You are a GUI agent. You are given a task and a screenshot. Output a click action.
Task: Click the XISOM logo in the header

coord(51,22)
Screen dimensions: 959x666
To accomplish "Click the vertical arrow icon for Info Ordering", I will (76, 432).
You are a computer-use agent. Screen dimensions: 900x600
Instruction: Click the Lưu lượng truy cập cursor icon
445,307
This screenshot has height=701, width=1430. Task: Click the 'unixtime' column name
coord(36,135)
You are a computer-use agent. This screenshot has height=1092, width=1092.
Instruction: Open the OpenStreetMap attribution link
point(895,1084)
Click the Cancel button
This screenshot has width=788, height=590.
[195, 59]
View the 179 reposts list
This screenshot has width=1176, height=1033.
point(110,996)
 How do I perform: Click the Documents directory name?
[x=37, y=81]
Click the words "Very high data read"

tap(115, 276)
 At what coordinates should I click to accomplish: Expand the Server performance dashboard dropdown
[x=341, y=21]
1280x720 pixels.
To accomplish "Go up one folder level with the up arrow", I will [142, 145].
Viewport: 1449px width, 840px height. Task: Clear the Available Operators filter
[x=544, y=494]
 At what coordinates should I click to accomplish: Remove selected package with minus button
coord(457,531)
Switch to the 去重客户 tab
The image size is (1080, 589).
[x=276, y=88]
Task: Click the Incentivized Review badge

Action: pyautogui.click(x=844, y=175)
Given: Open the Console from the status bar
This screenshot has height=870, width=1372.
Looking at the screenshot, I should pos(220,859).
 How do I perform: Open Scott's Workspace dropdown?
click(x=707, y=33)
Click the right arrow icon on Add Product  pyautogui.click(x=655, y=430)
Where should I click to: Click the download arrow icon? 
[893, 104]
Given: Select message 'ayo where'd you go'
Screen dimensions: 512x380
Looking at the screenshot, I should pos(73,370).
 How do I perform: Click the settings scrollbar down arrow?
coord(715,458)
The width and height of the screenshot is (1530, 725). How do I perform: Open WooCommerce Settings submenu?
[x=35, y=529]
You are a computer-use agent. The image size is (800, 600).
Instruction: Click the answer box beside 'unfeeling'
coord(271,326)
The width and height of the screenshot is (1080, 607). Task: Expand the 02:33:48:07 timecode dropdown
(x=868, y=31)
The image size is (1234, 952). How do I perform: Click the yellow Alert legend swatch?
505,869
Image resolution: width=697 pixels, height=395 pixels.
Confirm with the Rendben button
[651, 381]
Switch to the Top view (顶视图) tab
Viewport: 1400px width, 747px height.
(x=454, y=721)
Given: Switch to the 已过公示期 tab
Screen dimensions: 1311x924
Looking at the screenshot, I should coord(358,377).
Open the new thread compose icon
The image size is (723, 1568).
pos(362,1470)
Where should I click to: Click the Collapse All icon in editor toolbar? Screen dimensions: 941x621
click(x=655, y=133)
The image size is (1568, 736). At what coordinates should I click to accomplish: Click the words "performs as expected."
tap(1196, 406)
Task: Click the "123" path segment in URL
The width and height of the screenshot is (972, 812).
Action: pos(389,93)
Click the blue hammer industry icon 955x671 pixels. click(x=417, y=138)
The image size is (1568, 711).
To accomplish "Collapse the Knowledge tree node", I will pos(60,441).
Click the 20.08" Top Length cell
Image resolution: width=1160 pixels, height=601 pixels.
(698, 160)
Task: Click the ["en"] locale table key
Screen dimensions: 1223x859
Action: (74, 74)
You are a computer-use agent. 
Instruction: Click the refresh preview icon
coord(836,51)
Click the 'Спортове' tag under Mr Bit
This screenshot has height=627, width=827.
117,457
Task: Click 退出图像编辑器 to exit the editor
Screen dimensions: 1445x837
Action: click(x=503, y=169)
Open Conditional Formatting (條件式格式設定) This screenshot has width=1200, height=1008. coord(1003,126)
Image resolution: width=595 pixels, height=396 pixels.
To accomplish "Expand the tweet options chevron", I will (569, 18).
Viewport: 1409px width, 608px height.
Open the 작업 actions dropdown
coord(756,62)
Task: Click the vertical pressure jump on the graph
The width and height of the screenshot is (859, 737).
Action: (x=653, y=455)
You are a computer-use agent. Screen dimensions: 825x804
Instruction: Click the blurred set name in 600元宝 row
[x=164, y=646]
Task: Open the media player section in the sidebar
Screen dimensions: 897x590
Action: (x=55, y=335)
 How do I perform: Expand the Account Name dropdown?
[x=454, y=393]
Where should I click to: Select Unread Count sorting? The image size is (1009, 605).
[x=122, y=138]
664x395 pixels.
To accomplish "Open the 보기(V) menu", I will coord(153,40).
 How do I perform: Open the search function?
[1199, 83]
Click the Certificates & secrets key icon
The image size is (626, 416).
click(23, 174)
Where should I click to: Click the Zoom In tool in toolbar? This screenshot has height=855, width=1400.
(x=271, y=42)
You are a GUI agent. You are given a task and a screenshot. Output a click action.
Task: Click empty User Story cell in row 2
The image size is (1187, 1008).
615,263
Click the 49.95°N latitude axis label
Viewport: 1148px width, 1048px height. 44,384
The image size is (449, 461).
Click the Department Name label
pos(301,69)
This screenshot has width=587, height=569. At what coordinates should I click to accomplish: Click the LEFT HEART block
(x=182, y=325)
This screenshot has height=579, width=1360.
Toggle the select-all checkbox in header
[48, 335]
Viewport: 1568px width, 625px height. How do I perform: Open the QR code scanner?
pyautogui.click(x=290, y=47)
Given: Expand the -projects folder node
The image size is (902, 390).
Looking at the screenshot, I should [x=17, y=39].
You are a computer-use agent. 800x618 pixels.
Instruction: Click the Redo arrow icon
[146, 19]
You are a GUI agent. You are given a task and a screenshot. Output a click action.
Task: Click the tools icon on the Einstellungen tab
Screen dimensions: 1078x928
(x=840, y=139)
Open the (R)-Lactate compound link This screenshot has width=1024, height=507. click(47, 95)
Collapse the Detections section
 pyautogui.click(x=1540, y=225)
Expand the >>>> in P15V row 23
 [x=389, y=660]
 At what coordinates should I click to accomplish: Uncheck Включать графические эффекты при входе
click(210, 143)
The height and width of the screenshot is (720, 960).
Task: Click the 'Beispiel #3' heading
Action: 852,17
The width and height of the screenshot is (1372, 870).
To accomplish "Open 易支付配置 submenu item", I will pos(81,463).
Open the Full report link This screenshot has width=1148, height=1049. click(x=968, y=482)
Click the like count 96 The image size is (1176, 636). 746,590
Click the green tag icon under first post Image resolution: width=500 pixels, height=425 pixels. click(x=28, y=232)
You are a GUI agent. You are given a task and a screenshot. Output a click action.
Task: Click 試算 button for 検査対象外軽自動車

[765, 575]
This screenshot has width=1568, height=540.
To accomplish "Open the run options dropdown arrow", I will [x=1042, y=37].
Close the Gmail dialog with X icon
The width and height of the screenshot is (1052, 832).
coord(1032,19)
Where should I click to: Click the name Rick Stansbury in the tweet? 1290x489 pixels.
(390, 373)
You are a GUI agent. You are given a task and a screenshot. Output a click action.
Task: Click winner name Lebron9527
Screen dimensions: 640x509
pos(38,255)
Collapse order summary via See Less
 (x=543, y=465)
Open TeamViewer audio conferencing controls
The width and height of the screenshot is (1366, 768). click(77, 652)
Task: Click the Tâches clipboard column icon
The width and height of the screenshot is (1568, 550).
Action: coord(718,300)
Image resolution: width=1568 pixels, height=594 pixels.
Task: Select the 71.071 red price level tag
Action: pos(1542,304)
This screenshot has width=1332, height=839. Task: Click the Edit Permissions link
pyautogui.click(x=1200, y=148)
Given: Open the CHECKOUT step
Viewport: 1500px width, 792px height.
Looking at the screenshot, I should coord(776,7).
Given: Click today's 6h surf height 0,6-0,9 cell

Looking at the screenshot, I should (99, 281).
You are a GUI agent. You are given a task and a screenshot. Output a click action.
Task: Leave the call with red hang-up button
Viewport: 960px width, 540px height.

* _What you have to do_
Each line of the listing above should be output exactly.

* _Result_
You are a GUI agent. You are given a task and a screenshot. Output a click action.
Task: Click the XISOM logo in the header

coord(51,22)
Screen dimensions: 959x666
To accomplish "Click the vertical arrow icon for Info Ordering", I will (76, 432).
You are a computer-use agent. Screen dimensions: 900x600
Instruction: Click the Lưu lượng truy cập cursor icon
445,307
This screenshot has height=701, width=1430. Task: Click the 'unixtime' column name
coord(36,135)
You are a computer-use agent. This screenshot has height=1092, width=1092.
Instruction: Open the OpenStreetMap attribution link
point(895,1084)
Click the Cancel button
This screenshot has width=788, height=590.
[195, 59]
View the 179 reposts list
This screenshot has width=1176, height=1033.
point(110,996)
 How do I perform: Click the Documents directory name?
[x=37, y=81]
Click the words "Very high data read"

tap(115, 276)
 At what coordinates should I click to accomplish: Expand the Server performance dashboard dropdown
[x=341, y=21]
1280x720 pixels.
To accomplish "Go up one folder level with the up arrow", I will [142, 145].
Viewport: 1449px width, 840px height. Task: Clear the Available Operators filter
[x=544, y=494]
 At what coordinates should I click to accomplish: Remove selected package with minus button
coord(457,531)
Switch to the 去重客户 tab
The image size is (1080, 589).
[x=276, y=88]
Task: Click the Incentivized Review badge

Action: pyautogui.click(x=844, y=175)
Given: Open the Console from the status bar
This screenshot has height=870, width=1372.
Looking at the screenshot, I should pos(220,859).
 How do I perform: Open Scott's Workspace dropdown?
click(x=707, y=33)
Click the right arrow icon on Add Product  pyautogui.click(x=655, y=430)
Where should I click to: Click the download arrow icon? 
[893, 104]
Given: Select message 'ayo where'd you go'
Screen dimensions: 512x380
Looking at the screenshot, I should pos(73,370).
 How do I perform: Click the settings scrollbar down arrow?
coord(715,458)
The width and height of the screenshot is (1530, 725). How do I perform: Open WooCommerce Settings submenu?
[x=35, y=529]
You are a computer-use agent. The image size is (800, 600).
Instruction: Click the answer box beside 'unfeeling'
coord(271,326)
The width and height of the screenshot is (1080, 607). Task: Expand the 02:33:48:07 timecode dropdown
(x=868, y=31)
The image size is (1234, 952). How do I perform: Click the yellow Alert legend swatch?
505,869
Image resolution: width=697 pixels, height=395 pixels.
Confirm with the Rendben button
[651, 381]
Switch to the Top view (顶视图) tab
Viewport: 1400px width, 747px height.
(x=454, y=721)
Given: Switch to the 已过公示期 tab
Screen dimensions: 1311x924
Looking at the screenshot, I should coord(358,377).
Open the new thread compose icon
The image size is (723, 1568).
pos(362,1470)
Where should I click to: Click the Collapse All icon in editor toolbar? Screen dimensions: 941x621
click(x=655, y=133)
The image size is (1568, 736). At what coordinates should I click to accomplish: Click the words "performs as expected."
tap(1196, 406)
Task: Click the "123" path segment in URL
The width and height of the screenshot is (972, 812).
Action: pos(389,93)
Click the blue hammer industry icon 955x671 pixels. click(x=417, y=138)
The image size is (1568, 711).
To accomplish "Collapse the Knowledge tree node", I will pos(60,441).
Click the 20.08" Top Length cell
Image resolution: width=1160 pixels, height=601 pixels.
(698, 160)
Task: Click the ["en"] locale table key
Screen dimensions: 1223x859
Action: (74, 74)
You are a computer-use agent. 
Instruction: Click the refresh preview icon
coord(836,51)
Click the 'Спортове' tag under Mr Bit
This screenshot has height=627, width=827.
117,457
Task: Click 退出图像编辑器 to exit the editor
Screen dimensions: 1445x837
Action: click(x=503, y=169)
Open Conditional Formatting (條件式格式設定) This screenshot has width=1200, height=1008. coord(1003,126)
Image resolution: width=595 pixels, height=396 pixels.
To accomplish "Expand the tweet options chevron", I will (569, 18).
Viewport: 1409px width, 608px height.
Open the 작업 actions dropdown
coord(756,62)
Task: Click the vertical pressure jump on the graph
The width and height of the screenshot is (859, 737).
Action: (x=653, y=455)
You are a computer-use agent. Screen dimensions: 825x804
Instruction: Click the blurred set name in 600元宝 row
[x=164, y=646]
Task: Open the media player section in the sidebar
Screen dimensions: 897x590
Action: (x=55, y=335)
 How do I perform: Expand the Account Name dropdown?
[x=454, y=393]
Where should I click to: Select Unread Count sorting? The image size is (1009, 605).
[x=122, y=138]
664x395 pixels.
To accomplish "Open the 보기(V) menu", I will coord(153,40).
 How do I perform: Open the search function?
[1199, 83]
Click the Certificates & secrets key icon
The image size is (626, 416).
click(23, 174)
Where should I click to: Click the Zoom In tool in toolbar? This screenshot has height=855, width=1400.
(x=271, y=42)
You are a GUI agent. You are given a task and a screenshot. Output a click action.
Task: Click empty User Story cell in row 2
The image size is (1187, 1008).
615,263
Click the 49.95°N latitude axis label
Viewport: 1148px width, 1048px height. 44,384
The image size is (449, 461).
Click the Department Name label
pos(301,69)
This screenshot has width=587, height=569. At what coordinates should I click to accomplish: Click the LEFT HEART block
(x=182, y=325)
This screenshot has height=579, width=1360.
Toggle the select-all checkbox in header
[48, 335]
Viewport: 1568px width, 625px height. How do I perform: Open the QR code scanner?
pyautogui.click(x=290, y=47)
Given: Expand the -projects folder node
The image size is (902, 390).
Looking at the screenshot, I should [x=17, y=39].
You are a computer-use agent. 800x618 pixels.
Instruction: Click the Redo arrow icon
[146, 19]
You are a GUI agent. You are given a task and a screenshot. Output a click action.
Task: Click the tools icon on the Einstellungen tab
Screen dimensions: 1078x928
(x=840, y=139)
Open the (R)-Lactate compound link This screenshot has width=1024, height=507. click(47, 95)
Collapse the Detections section
 pyautogui.click(x=1540, y=225)
Expand the >>>> in P15V row 23
 [x=389, y=660]
 At what coordinates should I click to accomplish: Uncheck Включать графические эффекты при входе
click(210, 143)
The height and width of the screenshot is (720, 960).
Task: Click the 'Beispiel #3' heading
Action: 852,17
The width and height of the screenshot is (1372, 870).
To accomplish "Open 易支付配置 submenu item", I will pos(81,463).
Open the Full report link This screenshot has width=1148, height=1049. click(x=968, y=482)
Click the like count 96 The image size is (1176, 636). 746,590
Click the green tag icon under first post Image resolution: width=500 pixels, height=425 pixels. click(x=28, y=232)
You are a GUI agent. You are given a task and a screenshot. Output a click action.
Task: Click 試算 button for 検査対象外軽自動車

[765, 575]
This screenshot has width=1568, height=540.
To accomplish "Open the run options dropdown arrow", I will [x=1042, y=37].
Close the Gmail dialog with X icon
The width and height of the screenshot is (1052, 832).
coord(1032,19)
Where should I click to: Click the name Rick Stansbury in the tweet? 1290x489 pixels.
(390, 373)
You are a GUI agent. You are given a task and a screenshot. Output a click action.
Task: Click winner name Lebron9527
Screen dimensions: 640x509
pos(38,255)
Collapse order summary via See Less
 (x=543, y=465)
Open TeamViewer audio conferencing controls
The width and height of the screenshot is (1366, 768). click(77, 652)
Task: Click the Tâches clipboard column icon
The width and height of the screenshot is (1568, 550).
Action: coord(718,300)
Image resolution: width=1568 pixels, height=594 pixels.
Task: Select the 71.071 red price level tag
Action: pos(1542,304)
This screenshot has width=1332, height=839. Task: Click the Edit Permissions link
pyautogui.click(x=1200, y=148)
Given: Open the CHECKOUT step
Viewport: 1500px width, 792px height.
Looking at the screenshot, I should coord(776,7).
Given: Click today's 6h surf height 0,6-0,9 cell

Looking at the screenshot, I should (99, 281).
You are a GUI agent. You are given a task and a screenshot. Output a click action.
Task: Leave the call with red hang-up button
Viewport: 960px width, 540px height.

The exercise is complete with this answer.